Once again the Tempranillo failed to impress, though the pairing was much better than with the grilled chicken. A bit of a surprise.
Fried Chicken Two Ways
Food and wine pairing can roughly be broken down into two strategies for success: complement or contrast.
In this case, we had winners with both:
The Chardonnay was predictably lean and focused in the mouth, not offering a lot of depth of flavor but the acid was a perfect foil for the greasy chicken, and the interplay of fat and acid on the finish, along with the subtle fruit and chicken flavors, was tasty.
The noticable sweetness of this wine was pretty much tamed by the chicken, though you could still feel it, literally, making this a perfect textural match. The intensity of fruit here did cover much of the chicken flavor but it wasn't so strong that the spice notes were obscured, creating a nice spicy/fruity interplay of flavors.
These are not Buffalo wings, but rather crispy battered wings infused with some raw spiciness, a challenging combo to pair with wine.
These little buggers were really tough on the wines, stripping the fruit from the Sauvignon Banc, the Pinot Grigio and the Chardonnay.
Both the Verdejo and the rosé managed to offer some supporting fruit here, highlighting the spice but offering some contrasting tones.
The Tempranillo fought its way towards the top of the rankings, not because of anything other than the tannins offering some distraction from the heat.
The Riesling showed very well here, almost covering the spice with its sweet fruit and allowing the chicken flavor to pop.
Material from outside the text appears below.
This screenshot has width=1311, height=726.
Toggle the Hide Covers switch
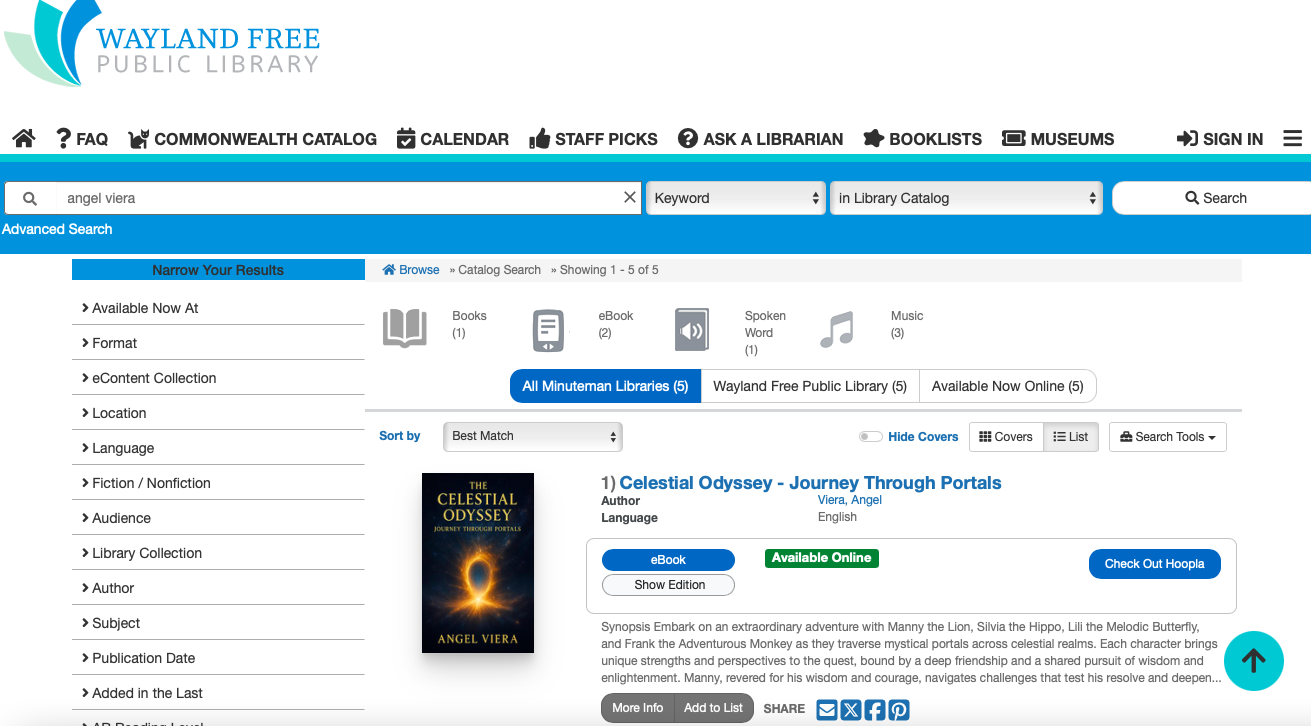point(870,437)
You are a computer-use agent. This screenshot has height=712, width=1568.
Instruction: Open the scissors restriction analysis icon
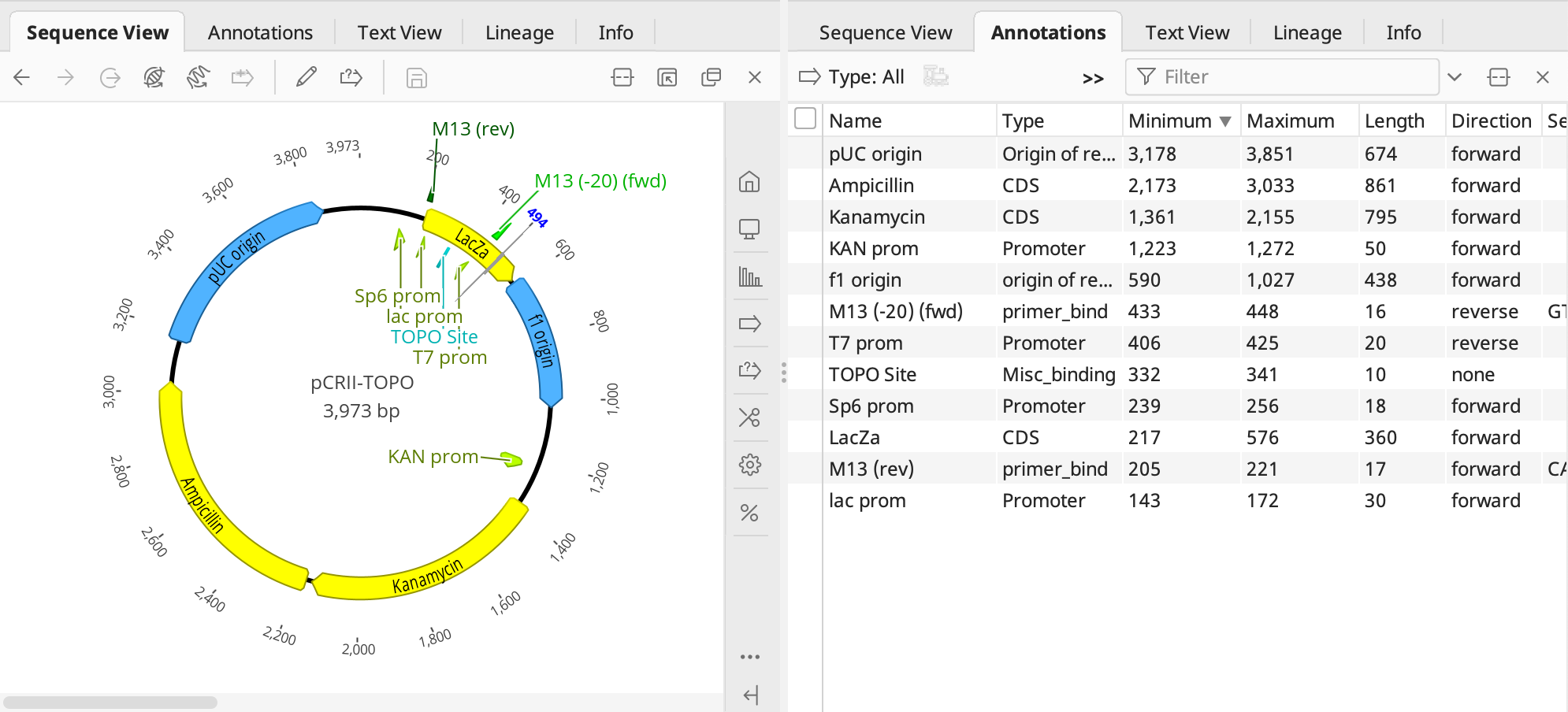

While successful, this was more of a good showing for the wine than the food, not the ideal integrated pairing.
Hot wings and...
Another wine for the Vouvray here, and for much the same reasons. The flavor intensity and texture of the Vouvray were just about ideal for these little winglets. You could taste the spice and that brought the fruit of the wine out but then on the finish the acid kicked in, helping clean everythng up and letting the meaty flavor out to play. This is a winner!